About
Located in Drumshanbo, County Leitrim, famous for producing Drumshanbo Gunpowder Irish Gin (a global bestseller). Also produces single pot still and single malt Irish whiskey under the Drumshanbo brand. Founded by PJ Rigney. The gin's international success has funded significant whiskey ambitions.
Production Details
The Shed Tale
In the lakeland heart of County Leitrim, where the Shannon waters gather strength before their long journey to the Atlantic, PJ Rigney found his spring in 2014. Drumshanbo had always been a crossroads—the name itself speaks of ridges and hills, the kind of rolling country where water finds its own path through limestone and bog.
The Shed Distillery rose from Rigney's conviction that this forgotten corner of Connacht held secrets worth bottling. The local spring water that feeds his operation carries the mineral memory of ancient rock, filtered through layers that have watched empires rise and fall. It's water with character—soft enough for the delicate work of distillation, yet carrying the subtle complexity that marks the best Irish whiskeys.

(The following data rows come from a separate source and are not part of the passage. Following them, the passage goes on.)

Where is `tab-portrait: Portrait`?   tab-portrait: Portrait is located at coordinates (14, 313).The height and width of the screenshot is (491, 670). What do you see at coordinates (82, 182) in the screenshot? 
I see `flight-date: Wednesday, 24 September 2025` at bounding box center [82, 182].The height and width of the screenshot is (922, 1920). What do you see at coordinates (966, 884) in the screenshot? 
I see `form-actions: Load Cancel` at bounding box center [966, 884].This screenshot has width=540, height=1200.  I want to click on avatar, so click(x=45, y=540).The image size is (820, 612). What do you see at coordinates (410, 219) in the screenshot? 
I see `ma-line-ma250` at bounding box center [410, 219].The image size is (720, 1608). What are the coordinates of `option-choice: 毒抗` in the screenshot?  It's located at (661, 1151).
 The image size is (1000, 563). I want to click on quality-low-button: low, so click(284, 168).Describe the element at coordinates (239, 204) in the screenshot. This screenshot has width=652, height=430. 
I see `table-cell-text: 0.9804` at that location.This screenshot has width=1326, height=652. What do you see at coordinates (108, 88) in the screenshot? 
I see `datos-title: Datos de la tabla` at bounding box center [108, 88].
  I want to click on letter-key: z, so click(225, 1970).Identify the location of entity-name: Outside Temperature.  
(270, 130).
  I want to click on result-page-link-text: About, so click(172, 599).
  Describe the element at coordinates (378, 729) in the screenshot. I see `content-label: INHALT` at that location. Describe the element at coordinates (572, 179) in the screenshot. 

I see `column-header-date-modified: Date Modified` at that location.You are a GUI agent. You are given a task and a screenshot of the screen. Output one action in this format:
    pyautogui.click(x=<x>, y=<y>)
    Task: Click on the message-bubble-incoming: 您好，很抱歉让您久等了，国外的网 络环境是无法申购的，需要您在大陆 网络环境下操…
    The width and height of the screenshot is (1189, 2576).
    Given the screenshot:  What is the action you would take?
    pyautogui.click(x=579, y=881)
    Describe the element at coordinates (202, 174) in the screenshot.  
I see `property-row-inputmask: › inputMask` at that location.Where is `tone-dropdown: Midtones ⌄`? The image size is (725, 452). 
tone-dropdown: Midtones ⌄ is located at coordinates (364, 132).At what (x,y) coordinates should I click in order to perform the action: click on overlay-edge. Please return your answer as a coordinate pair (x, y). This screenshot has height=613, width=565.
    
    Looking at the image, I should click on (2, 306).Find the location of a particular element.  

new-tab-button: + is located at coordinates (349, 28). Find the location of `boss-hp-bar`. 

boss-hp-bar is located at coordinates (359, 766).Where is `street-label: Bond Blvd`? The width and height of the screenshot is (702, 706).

What began as an ambitious gin venture—Drumshanbo Gunpowder Irish Gin, with its exotic botanicals and global reach—has become the foundation for something deeper. The gin's remarkable success across international markets proved that innovation and tradition could dance together, that a small distillery in rural Ireland could speak to palates worldwide.
But Rigney's true ambition lay in whiskey, in reviving the ancient art of uisce beatha in a county where distillation had long fallen silent. The same copper pot stills that birth his celebrated gin now nurture both single pot still and single malt Irish whiskeys under the Drumshanbo name. Here, the triple distillation tradition of Ireland meets the particular terroir of Leitrim—that interplay of soft water, clean air, and the patient rhythm of a place where time moves differently.
The distillery embodies the modern Irish whiskey renaissance, where small producers reclaim regional identity within the broader national tradition. Each drop carries the DNA of its place: the spring water's limestone kiss, the Atlantic weather patterns that sweep across the midlands, the determination of a man who saw possibility where others saw only quiet countryside.
In Drumshanbo, the future of Irish whiskey writes itself one careful distillation at a time, funded by gin's global embrace but rooted in the eternal promise of pot still and malt, aging quietly in the shadow of Leitrim's gentle hills.